Instructions for the task —
Every record that follows should appear again in your answer, exactly the same.

Dataset —
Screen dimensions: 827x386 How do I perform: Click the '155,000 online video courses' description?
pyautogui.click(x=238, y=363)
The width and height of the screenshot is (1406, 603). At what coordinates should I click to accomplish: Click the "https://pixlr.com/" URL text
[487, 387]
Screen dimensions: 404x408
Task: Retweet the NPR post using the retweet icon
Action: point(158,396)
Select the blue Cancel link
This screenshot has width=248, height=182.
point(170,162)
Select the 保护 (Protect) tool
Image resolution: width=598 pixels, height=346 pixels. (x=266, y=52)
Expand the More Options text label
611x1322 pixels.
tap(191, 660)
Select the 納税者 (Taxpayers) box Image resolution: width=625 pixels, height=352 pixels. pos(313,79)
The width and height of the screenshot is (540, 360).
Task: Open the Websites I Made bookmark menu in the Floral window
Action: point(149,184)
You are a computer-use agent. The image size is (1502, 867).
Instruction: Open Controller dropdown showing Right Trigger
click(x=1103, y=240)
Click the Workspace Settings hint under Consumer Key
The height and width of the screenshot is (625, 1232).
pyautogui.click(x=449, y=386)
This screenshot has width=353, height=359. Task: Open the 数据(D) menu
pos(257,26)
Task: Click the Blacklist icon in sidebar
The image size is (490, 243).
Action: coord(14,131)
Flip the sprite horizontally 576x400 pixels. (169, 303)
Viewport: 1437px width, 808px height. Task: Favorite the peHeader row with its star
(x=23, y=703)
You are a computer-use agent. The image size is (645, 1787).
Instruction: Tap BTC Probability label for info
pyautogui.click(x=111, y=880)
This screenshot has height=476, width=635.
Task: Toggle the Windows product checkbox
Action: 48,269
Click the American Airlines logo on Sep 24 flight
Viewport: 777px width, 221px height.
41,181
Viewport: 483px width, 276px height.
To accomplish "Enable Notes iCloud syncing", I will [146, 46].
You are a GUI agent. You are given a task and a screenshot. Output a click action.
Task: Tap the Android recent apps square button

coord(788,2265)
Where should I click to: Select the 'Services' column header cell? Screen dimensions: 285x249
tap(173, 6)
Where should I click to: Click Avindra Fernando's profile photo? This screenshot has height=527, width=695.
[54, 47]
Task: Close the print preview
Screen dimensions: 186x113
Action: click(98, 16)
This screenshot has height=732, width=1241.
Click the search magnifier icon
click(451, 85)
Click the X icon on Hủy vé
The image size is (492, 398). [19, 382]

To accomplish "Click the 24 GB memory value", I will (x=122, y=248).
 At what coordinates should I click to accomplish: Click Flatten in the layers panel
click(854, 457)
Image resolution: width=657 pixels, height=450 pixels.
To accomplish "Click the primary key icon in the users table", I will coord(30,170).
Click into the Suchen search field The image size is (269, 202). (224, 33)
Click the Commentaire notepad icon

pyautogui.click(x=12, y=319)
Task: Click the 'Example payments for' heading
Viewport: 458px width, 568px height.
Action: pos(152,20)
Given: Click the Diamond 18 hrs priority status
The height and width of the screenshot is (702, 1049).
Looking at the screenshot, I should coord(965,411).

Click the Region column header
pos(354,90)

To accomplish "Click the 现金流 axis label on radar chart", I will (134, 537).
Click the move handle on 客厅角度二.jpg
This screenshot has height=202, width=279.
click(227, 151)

Task solution —
Screen dimensions: 827x386 How do I perform: Click the '155,000 online video courses' description?
pyautogui.click(x=238, y=363)
The width and height of the screenshot is (1406, 603). At what coordinates should I click to accomplish: Click the "https://pixlr.com/" URL text
[487, 387]
Screen dimensions: 404x408
Task: Retweet the NPR post using the retweet icon
Action: point(158,396)
Select the blue Cancel link
This screenshot has width=248, height=182.
point(170,162)
Select the 保护 (Protect) tool
Image resolution: width=598 pixels, height=346 pixels. (x=266, y=52)
Expand the More Options text label
611x1322 pixels.
tap(191, 660)
Select the 納税者 (Taxpayers) box Image resolution: width=625 pixels, height=352 pixels. pos(313,79)
The width and height of the screenshot is (540, 360).
Task: Open the Websites I Made bookmark menu in the Floral window
Action: point(149,184)
You are a computer-use agent. The image size is (1502, 867).
Instruction: Open Controller dropdown showing Right Trigger
click(x=1103, y=240)
Click the Workspace Settings hint under Consumer Key
The height and width of the screenshot is (625, 1232).
pyautogui.click(x=449, y=386)
This screenshot has width=353, height=359. Task: Open the 数据(D) menu
pos(257,26)
Task: Click the Blacklist icon in sidebar
The image size is (490, 243).
Action: coord(14,131)
Flip the sprite horizontally 576x400 pixels. (169, 303)
Viewport: 1437px width, 808px height. Task: Favorite the peHeader row with its star
(x=23, y=703)
You are a computer-use agent. The image size is (645, 1787).
Instruction: Tap BTC Probability label for info
pyautogui.click(x=111, y=880)
This screenshot has height=476, width=635.
Task: Toggle the Windows product checkbox
Action: 48,269
Click the American Airlines logo on Sep 24 flight
Viewport: 777px width, 221px height.
41,181
Viewport: 483px width, 276px height.
To accomplish "Enable Notes iCloud syncing", I will [146, 46].
You are a GUI agent. You are given a task and a screenshot. Output a click action.
Task: Tap the Android recent apps square button

coord(788,2265)
Where should I click to: Select the 'Services' column header cell? Screen dimensions: 285x249
tap(173, 6)
Where should I click to: Click Avindra Fernando's profile photo? This screenshot has height=527, width=695.
[54, 47]
Task: Close the print preview
Screen dimensions: 186x113
Action: click(98, 16)
This screenshot has height=732, width=1241.
Click the search magnifier icon
click(451, 85)
Click the X icon on Hủy vé
The image size is (492, 398). [19, 382]

To accomplish "Click the 24 GB memory value", I will (x=122, y=248).
 At what coordinates should I click to accomplish: Click Flatten in the layers panel
click(854, 457)
Image resolution: width=657 pixels, height=450 pixels.
To accomplish "Click the primary key icon in the users table", I will coord(30,170).
Click into the Suchen search field The image size is (269, 202). (224, 33)
Click the Commentaire notepad icon

pyautogui.click(x=12, y=319)
Task: Click the 'Example payments for' heading
Viewport: 458px width, 568px height.
Action: pos(152,20)
Given: Click the Diamond 18 hrs priority status
The height and width of the screenshot is (702, 1049).
Looking at the screenshot, I should coord(965,411).

Click the Region column header
pos(354,90)

To accomplish "Click the 现金流 axis label on radar chart", I will (134, 537).
Click the move handle on 客厅角度二.jpg
This screenshot has height=202, width=279.
click(227, 151)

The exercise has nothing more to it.